▶ **Seçilmiş bölüm**:
::::::

Hatta zemzem suyunun o kuyuda yetersiz kalması hâlinde, oraya dışarıdan pompalanacak suyun da bu merkezden geçirilmesi şartıyla aynı özelliği kazanmış olacağından söz etmiştik!
İnsan vücudundaki biyoelektrik akım şebekesi olan sinir sistemi gibi; yeryüzünde pozitif ve negatif manyetik akım kanalları bulunduğunu, bunların belli radyasyonlar yaydığını, bu radyasyonların da insan vücutları ve beyinler üzerinde etkileri olduğunu söyledik...
Şimdi anlatacağım deve ve kedi ile ilgili bazı olaylardan da görüleceği üzere; bazı hayvanların, bizim algılayamadığımız, ses-koku ya da daha başka birtakım titreşimleri çok iyi algıladıkları bir gerçektir!

::::::

▶ **Ham kayıtlar**:
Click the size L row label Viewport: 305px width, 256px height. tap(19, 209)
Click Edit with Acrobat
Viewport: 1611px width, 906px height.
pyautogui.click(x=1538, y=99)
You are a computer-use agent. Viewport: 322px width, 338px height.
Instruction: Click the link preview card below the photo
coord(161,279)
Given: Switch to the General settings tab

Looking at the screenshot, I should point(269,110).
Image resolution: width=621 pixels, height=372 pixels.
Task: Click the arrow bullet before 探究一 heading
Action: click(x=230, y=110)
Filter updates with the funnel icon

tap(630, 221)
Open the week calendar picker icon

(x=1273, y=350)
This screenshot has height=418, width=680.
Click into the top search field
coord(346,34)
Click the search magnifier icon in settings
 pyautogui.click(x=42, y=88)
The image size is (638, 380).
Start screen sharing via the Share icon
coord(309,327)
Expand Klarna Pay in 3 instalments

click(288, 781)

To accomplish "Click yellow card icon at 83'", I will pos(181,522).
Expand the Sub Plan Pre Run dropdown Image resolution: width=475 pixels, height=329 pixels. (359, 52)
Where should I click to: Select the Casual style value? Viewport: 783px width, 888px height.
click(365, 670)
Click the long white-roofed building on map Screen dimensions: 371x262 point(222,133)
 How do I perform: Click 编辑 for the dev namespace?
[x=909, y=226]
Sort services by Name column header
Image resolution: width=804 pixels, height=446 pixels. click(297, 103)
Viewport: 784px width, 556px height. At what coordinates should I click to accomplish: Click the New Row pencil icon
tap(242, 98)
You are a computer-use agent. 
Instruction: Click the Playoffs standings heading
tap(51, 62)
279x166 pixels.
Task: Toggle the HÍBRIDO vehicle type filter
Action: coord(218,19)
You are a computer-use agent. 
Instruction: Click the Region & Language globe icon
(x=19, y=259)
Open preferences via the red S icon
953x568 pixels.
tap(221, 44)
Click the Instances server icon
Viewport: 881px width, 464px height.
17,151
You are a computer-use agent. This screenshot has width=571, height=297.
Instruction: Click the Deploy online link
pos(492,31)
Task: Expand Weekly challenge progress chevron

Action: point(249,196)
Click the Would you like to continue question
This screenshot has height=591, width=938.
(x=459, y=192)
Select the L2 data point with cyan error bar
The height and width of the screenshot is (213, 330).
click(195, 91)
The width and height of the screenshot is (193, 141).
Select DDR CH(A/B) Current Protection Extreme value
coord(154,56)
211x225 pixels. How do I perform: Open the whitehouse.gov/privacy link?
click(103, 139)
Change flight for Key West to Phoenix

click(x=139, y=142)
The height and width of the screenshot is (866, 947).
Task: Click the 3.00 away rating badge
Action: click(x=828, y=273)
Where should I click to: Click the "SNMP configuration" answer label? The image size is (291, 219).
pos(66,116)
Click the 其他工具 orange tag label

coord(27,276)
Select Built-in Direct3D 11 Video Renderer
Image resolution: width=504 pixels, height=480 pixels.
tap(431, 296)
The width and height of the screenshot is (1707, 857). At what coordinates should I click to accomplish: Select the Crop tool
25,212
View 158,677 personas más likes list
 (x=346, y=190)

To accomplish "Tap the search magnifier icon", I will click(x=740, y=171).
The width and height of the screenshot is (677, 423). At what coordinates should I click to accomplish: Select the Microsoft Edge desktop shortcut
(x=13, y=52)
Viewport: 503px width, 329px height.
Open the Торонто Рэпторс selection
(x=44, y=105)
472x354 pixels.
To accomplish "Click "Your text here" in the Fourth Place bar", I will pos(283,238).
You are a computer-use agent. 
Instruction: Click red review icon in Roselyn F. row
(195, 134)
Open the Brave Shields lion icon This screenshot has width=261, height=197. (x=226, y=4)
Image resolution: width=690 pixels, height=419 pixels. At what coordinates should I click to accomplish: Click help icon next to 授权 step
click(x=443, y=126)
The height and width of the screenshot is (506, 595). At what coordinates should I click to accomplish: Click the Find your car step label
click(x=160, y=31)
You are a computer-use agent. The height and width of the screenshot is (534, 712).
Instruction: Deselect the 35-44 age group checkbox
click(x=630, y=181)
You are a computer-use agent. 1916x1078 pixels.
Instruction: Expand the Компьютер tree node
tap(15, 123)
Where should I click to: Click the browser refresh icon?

::::::

▶ **Alıştırma seti**:
• A. Seçilmiş bölüme göre aşağıdaki soruları cevaplayın.
(i) Kuyuya dışarıdan pompalanacak suyun zemzemle aynı özelliği kazanması için hangi şart belirtiliyor?
(ii) Yeryüzünde hangi iki tür manyetik akım kanalı bulunduğu söyleniyor?
(iii) Anlatılacak olaylar hangi hayvanlarla ilgilidir?
• B. Seçilmiş bölümün "İnsan vücudundaki biyoelektrik" ifadesinden başlayıp "etkileri olduğunu söyledik..." ifadesi de dâhil olmak üzere uzanan kısmını hiçbir değişiklik yapmadan yeniden yazın.

▶ **Alıştırma sonuçları**:
• A.
(i) Suyun bu merkezden geçirilmesi.
(ii) Pozitif ve negatif manyetik akım kanalları.
(iii) Deve ve kedi.

• B.
İnsan vücudundaki biyoelektrik akım şebekesi olan sinir sistemi gibi; yeryüzünde pozitif ve negatif manyetik akım kanalları bulunduğunu, bunların belli radyasyonlar yaydığını, bu radyasyonların da insan vücutları ve beyinler üzerinde etkileri olduğunu söyledik...